The introduction of solar power as an alternative to a petroleum pipeline expands the argument into economic areas. At issue here is not just the myriad environmental impact issues of heavy fossil fuel being extracted and pumped down a continent splitting pipeline, but an economic one. But there is an alternative, such as electric vehicles and photovoltaic installations, or “EV/PV”?
The Keystone XL pipeline has two primary economic weaknesses. First is the cost of extracting and shipping the product. According to a Forbes magazine article, the betting is that if approved and operative, there will be a market for the tar sands based oil at $85 per barrel, which may be optimistic. As of August 17, NYMEX crude is $46/barrel, Brent is $50. The second is competition from electric vehicles, powered by solar, wind and other renewable sources, eliminating the need for the pipeline through demand destruction. John “Skip” Laitner, an economist in environmental and energy policy, uses the “opportunity cost” concept, and asks if there is a better way to spend the money.
“Yes, there is an opportunity cost with the XL Pipeline”, says Laitner, “Yes, it will create jobs and provide energy with its construction and operation. But, (there’s) a greater array of options, including fuel economy standards, upgrades of the nation’s homes, and moving to electric vehicles. It turns out the new fuel economy standards will save more energy than XL will deliver.”
“As suggested in the BlueGreen Alliance report…by 2030 the ~54.5 mpg will deliver about 3.2 quadrillion Btus of energy. The pipeline will deliver only 1.8 quads. Second, if we upgraded just one-fourth of our nation’s home to be 35% more energy efficient, or to use a mix of energy efficiency with PV systems, that will also more than offset the pipeline. Again, a much smaller cost with larger net benefits.”

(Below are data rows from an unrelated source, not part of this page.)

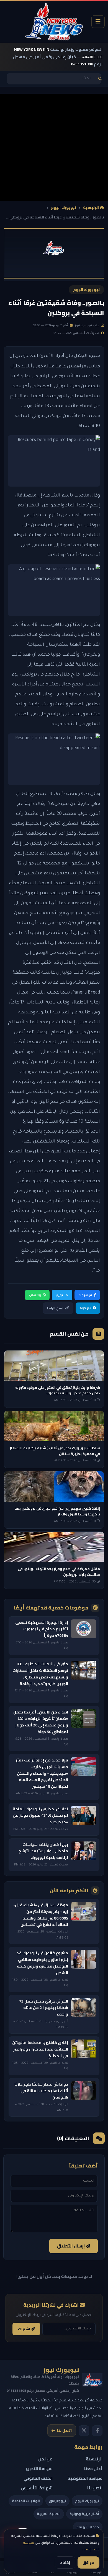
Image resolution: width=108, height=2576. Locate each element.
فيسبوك (85, 1295)
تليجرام (85, 1308)
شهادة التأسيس (37, 2488)
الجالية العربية (49, 2513)
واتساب (35, 1295)
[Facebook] (97, 2430)
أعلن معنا (93, 2468)
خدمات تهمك (87, 2527)
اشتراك (24, 2329)
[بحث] (100, 79)
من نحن (45, 2459)
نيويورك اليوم (63, 207)
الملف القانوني (38, 2478)
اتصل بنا (64, 2430)
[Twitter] (84, 2430)
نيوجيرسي (57, 2500)
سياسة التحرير (39, 2468)
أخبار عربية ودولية (84, 2513)
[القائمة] (98, 21)
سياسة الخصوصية (85, 2478)
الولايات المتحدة (26, 2500)
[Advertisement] (54, 147)
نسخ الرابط (55, 1308)
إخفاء (65, 2562)
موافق (88, 2562)
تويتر (59, 1295)
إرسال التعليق (71, 2246)
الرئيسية (91, 207)
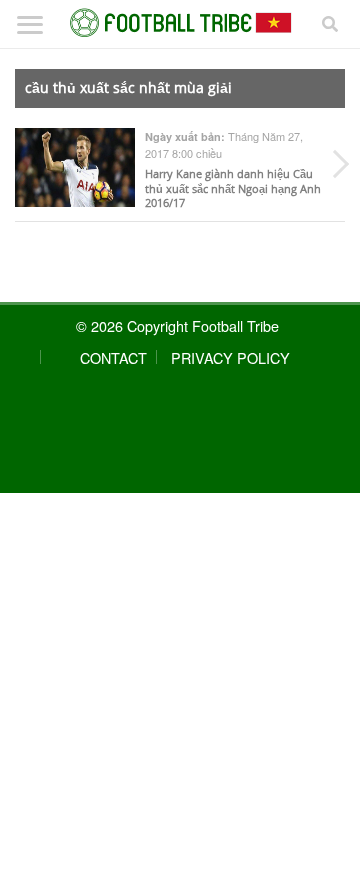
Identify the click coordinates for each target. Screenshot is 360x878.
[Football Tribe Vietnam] (180, 23)
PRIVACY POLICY (230, 357)
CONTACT (113, 357)
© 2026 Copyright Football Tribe (177, 325)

Which goes back to a “EV/PV” alternative to Keystone. The pipeline is expected to ship a mid range of 830,000 barrels per day, or 302 million barrels annually. Out of a 42 gallon barrel (bbl), 20 bbl of gasoline could be refined, or 395,000 bbls/day, 144 million bbls/yr; the remainder is distillate, according to the U.S.Department of Energy’s Energy Information Agency. The average petroleum car goes about 10,000 miles per year, at 25 miles per gallon, or 400 gallons per year, ~10 bbls of gasoline or 22 bbls of petroleum. The pipeline would supply gasoline for about 14.4 million gasoline powered vehicles.
There are about 570,000 electric vehicles in the United States and over 2 million globally. A Union of Concerned Scientists article estimates a U.S. EV market of 3-5 million by 2025. The International Energy Agency expects a global market of over 30 million after 2020. As the Keystone XL Pipeline is designed for export, that could kill market demand as it cranked up.

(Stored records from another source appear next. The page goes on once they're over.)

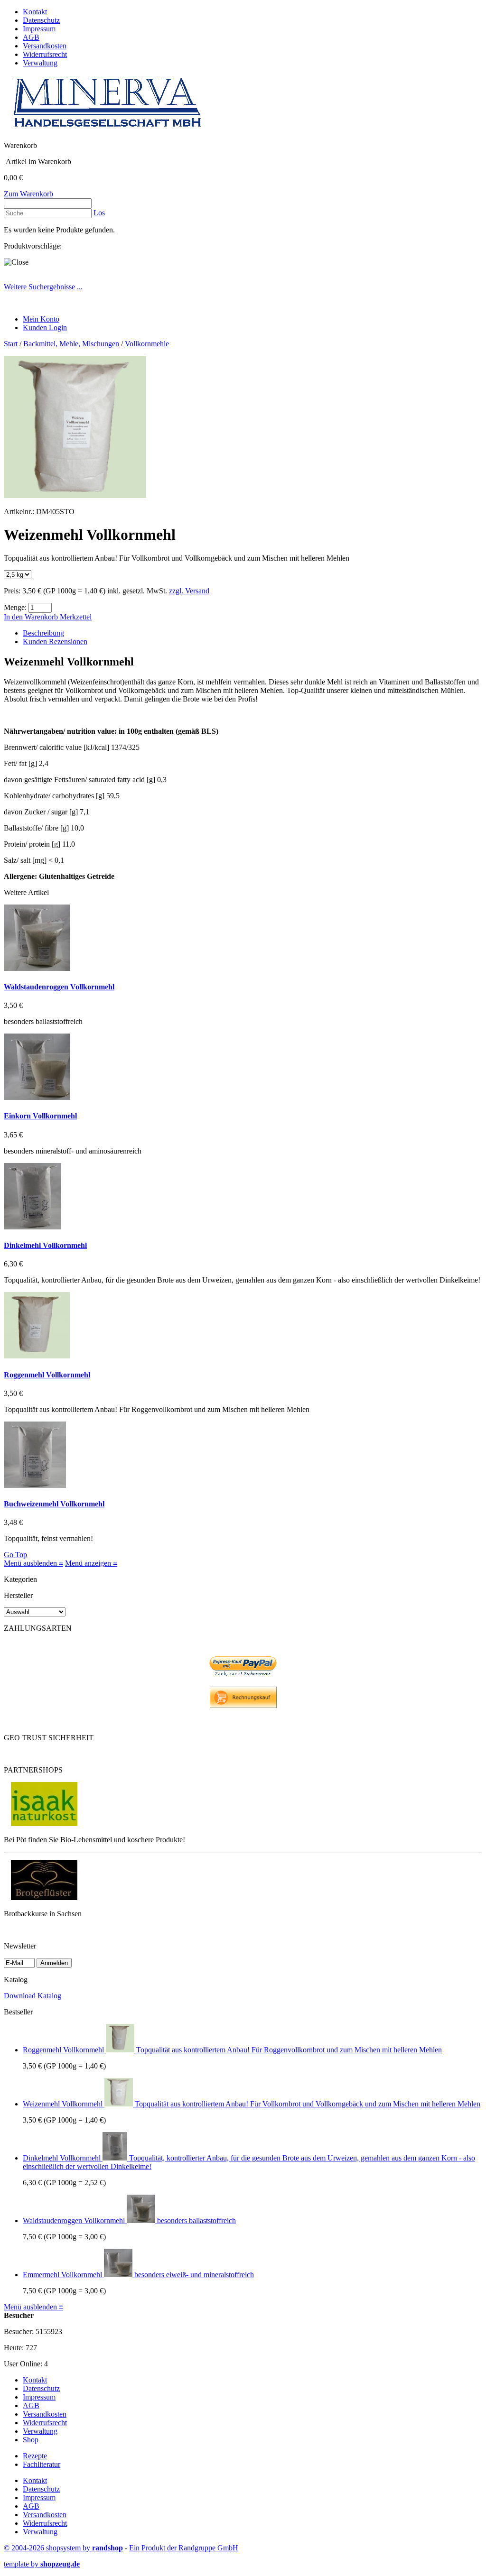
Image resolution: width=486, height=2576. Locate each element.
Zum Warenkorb (28, 194)
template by (42, 2564)
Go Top (15, 1555)
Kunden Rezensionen (55, 641)
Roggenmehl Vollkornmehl (47, 1375)
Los (99, 213)
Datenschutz (41, 20)
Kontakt (35, 12)
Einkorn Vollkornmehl (40, 1116)
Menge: (15, 607)
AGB (31, 37)
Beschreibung (43, 633)
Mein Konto (41, 319)
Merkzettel (76, 617)
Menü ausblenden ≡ (33, 1563)
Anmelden (54, 1963)
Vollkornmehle (147, 344)
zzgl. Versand (189, 591)
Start (11, 344)
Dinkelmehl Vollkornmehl (45, 1245)
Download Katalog (32, 1996)
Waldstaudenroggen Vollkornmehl (59, 987)
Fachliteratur (41, 2464)
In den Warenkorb (32, 617)
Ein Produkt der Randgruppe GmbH (183, 2548)
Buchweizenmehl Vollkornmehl (54, 1504)
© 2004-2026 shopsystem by (63, 2548)
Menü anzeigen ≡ (91, 1563)
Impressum (39, 29)
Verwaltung (40, 63)
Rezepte (35, 2456)
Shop (30, 2440)
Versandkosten (44, 46)
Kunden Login (45, 327)
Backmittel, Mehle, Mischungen (71, 344)
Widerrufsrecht (45, 54)
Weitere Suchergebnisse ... (43, 287)
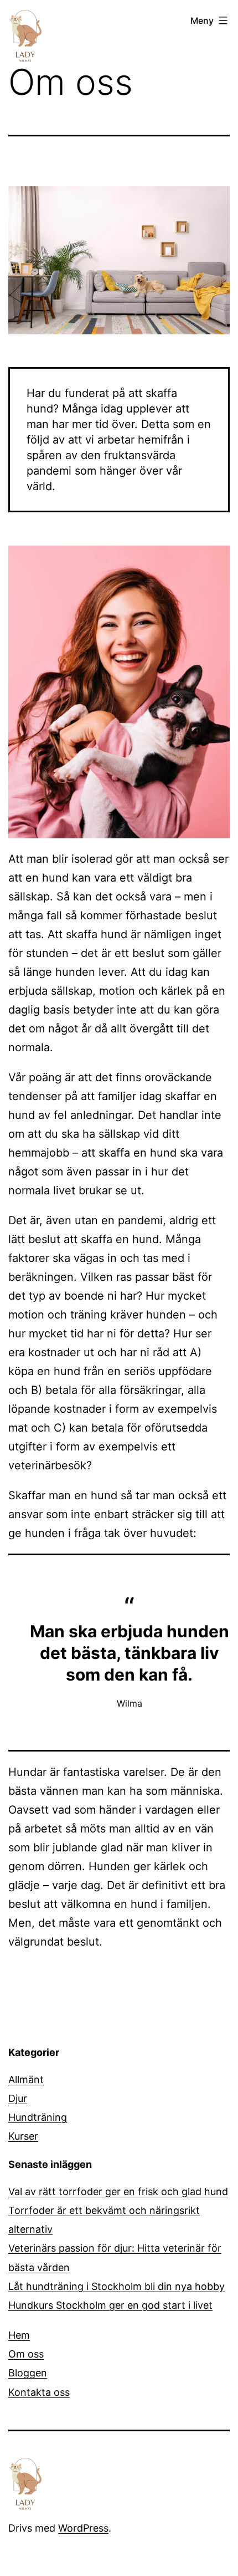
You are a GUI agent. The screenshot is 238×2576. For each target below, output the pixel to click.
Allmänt (26, 2079)
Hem (19, 2335)
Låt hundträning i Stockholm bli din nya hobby (116, 2286)
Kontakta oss (39, 2392)
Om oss (26, 2354)
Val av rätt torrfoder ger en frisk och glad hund (118, 2191)
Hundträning (37, 2117)
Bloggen (27, 2373)
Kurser (23, 2136)
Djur (17, 2098)
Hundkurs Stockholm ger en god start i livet (110, 2305)
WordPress (83, 2528)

What would power 14 million plus EV’s? Taking a scenario of these cars being in the United States, 10,000 miles of driving would require about 4,500 kilowatt-hours (kWh) annually. That would total to about 42 GW of installations, a little less than what the US has now.
What would be the wholesale competition of selling the energy to go 10,000 miles? At $85/bbl, selling the gasoline portion, about 20 gallons, from a refiner is about $40, or for 400 gallons for about $800 for 10,000 miles. However power contracts for solar are now as low as $0.03/kWh, or about $135 for the equivalent energy. Both are subject to markups, but you get the picture of competitiveness. And EV power could also be supplied by wind or other renewable energy sources.
PV deployment would raise land use issues, though ground mounted PV can be installed with minimal soil disturbance and feature space for agriculture, and havens for threatened wildflowers and insects. There will also be the issue of power transmission and property rights and domain. But it comes down to whether resources will be devoted to a cleaner, state-of-the-art future or the inertia of a polluted and increasingly obsolete present.